>> BEGIN DOCUMENT EXTRACT

In FIG. 2, there can also be seen the assembly 4 which links the directional coupler 3 to the double directional coupler 5; this assembly comprises, in sequence;

a mode filter 40 designed to prevent the development of the TM₂₁ and TM₁₂ modes, and a junction 41 between a square-section waveguide and a circular-section waveguide.

The double directional coupler 5 shown in FIG. 2 is composed of a cylindrical waveguide 50, 34mm in diameter, and of four rectangular-section waveguides only three, 51, 52, 53 of which, can be seen in the drawing; these waveguides are closed at one end on matched loads and are disposed longitudinally around the cylindrical waveguide 50, with an interval of 90° between their axes. The magnetic coupling between the cylindrical waveguide 50 and each of the four rectangular waveguides, is effected across holes formed parallel to the axis of the cylindrical waveguide 50 in the wall which is common to the cylindrical waveguide and the considered rectangular waveguide. The position and diameter of the holes as well as the dimensions of the cylindrical waveguide 50 and the four rectangular waveguides, are designed to ensure that the double directional coupler 5 acts as a directional coupler for the 11 kmc band, this in respect of both polarizations, hence the name of double coupler.

The four rectangular waveguides of the directional coupler 5, define four ports arranged opposite one another in pairs for the polarizations V and H of the 11 kmc bands: two opposite ports 11 V and two opposite ports 11 H.

FIG. 3 illustrates, in section on the line AA (see FIG. 2), the directional coupler 5 of FIG. 2; this drawing also shows how on the one hand the two ports 11 V of the rectangular waveguides 51, 53, and on the other the two ports 11 H of the rectangular waveguides 52, 54, are coupled. From the two ports 11 H of the directional coupler 5, there extend two rectangular waveguides 92, 94 which are bent and coupled across a magic-Tee 96; the third port of this magic-Tee forms the port 11 H of the multiplexer-demultiplexer and, to the fourth port of the magic-Tee, a matched load 97 is connected. Similarly, the two ports 11 V of the directional coupler 5 are coupled by two bent waveguides 91, 93 and a magic-Tee 95 comprising a matched load, and whose third port forms port 11 V of the multiplexer-demultiplexer.

>> END DOCUMENT EXTRACT

REQUIRED TASK 1: According to the waveguide coupler description, what is the diameter of the cylindrical waveguide 50?
REQUIRED TASK 2: Rewrite the entries from the first one through the line containing "will click(73, 108).", replacing "avatar" with "profile picture" and changing nothing else.

>> BEGIN DATASET EXTRACT

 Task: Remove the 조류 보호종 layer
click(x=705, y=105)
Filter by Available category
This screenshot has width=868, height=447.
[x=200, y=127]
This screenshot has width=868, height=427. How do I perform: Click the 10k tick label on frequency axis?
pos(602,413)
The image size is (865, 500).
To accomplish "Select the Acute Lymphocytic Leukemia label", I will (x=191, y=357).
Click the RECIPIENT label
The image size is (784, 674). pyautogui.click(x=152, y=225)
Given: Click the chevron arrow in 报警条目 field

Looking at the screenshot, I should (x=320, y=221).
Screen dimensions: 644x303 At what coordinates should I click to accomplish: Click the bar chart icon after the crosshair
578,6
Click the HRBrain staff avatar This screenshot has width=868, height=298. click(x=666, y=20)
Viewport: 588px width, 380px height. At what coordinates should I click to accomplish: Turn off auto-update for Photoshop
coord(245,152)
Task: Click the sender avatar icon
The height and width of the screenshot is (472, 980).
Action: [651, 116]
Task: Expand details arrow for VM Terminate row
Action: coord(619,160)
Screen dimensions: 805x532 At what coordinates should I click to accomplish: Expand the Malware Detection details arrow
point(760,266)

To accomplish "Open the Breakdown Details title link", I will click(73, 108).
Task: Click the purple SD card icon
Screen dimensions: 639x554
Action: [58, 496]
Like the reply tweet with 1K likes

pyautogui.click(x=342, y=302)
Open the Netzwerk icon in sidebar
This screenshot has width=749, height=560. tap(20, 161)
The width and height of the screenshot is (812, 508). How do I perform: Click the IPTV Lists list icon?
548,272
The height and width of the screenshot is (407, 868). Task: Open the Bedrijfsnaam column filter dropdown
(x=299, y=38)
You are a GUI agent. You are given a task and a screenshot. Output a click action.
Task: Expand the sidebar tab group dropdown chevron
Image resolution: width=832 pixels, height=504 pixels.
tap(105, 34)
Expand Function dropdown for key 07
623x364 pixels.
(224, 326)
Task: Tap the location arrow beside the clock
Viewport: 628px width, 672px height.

>> END DATASET EXTRACT

EXERCISE SOLUTION 1: 34 mm

EXERCISE SOLUTION 2:
 Task: Remove the 조류 보호종 layer
click(x=705, y=105)
Filter by Available category
This screenshot has width=868, height=447.
[x=200, y=127]
This screenshot has width=868, height=427. How do I perform: Click the 10k tick label on frequency axis?
pos(602,413)
The image size is (865, 500).
To accomplish "Select the Acute Lymphocytic Leukemia label", I will (x=191, y=357).
Click the RECIPIENT label
The image size is (784, 674). pyautogui.click(x=152, y=225)
Given: Click the chevron arrow in 报警条目 field

Looking at the screenshot, I should (x=320, y=221).
Screen dimensions: 644x303 At what coordinates should I click to accomplish: Click the bar chart icon after the crosshair
578,6
Click the HRBrain staff profile picture This screenshot has width=868, height=298. click(x=666, y=20)
Viewport: 588px width, 380px height. At what coordinates should I click to accomplish: Turn off auto-update for Photoshop
coord(245,152)
Task: Click the sender profile picture icon
The height and width of the screenshot is (472, 980).
Action: [651, 116]
Task: Expand details arrow for VM Terminate row
Action: coord(619,160)
Screen dimensions: 805x532 At what coordinates should I click to accomplish: Expand the Malware Detection details arrow
point(760,266)

To accomplish "Open the Breakdown Details title link", I will click(73, 108).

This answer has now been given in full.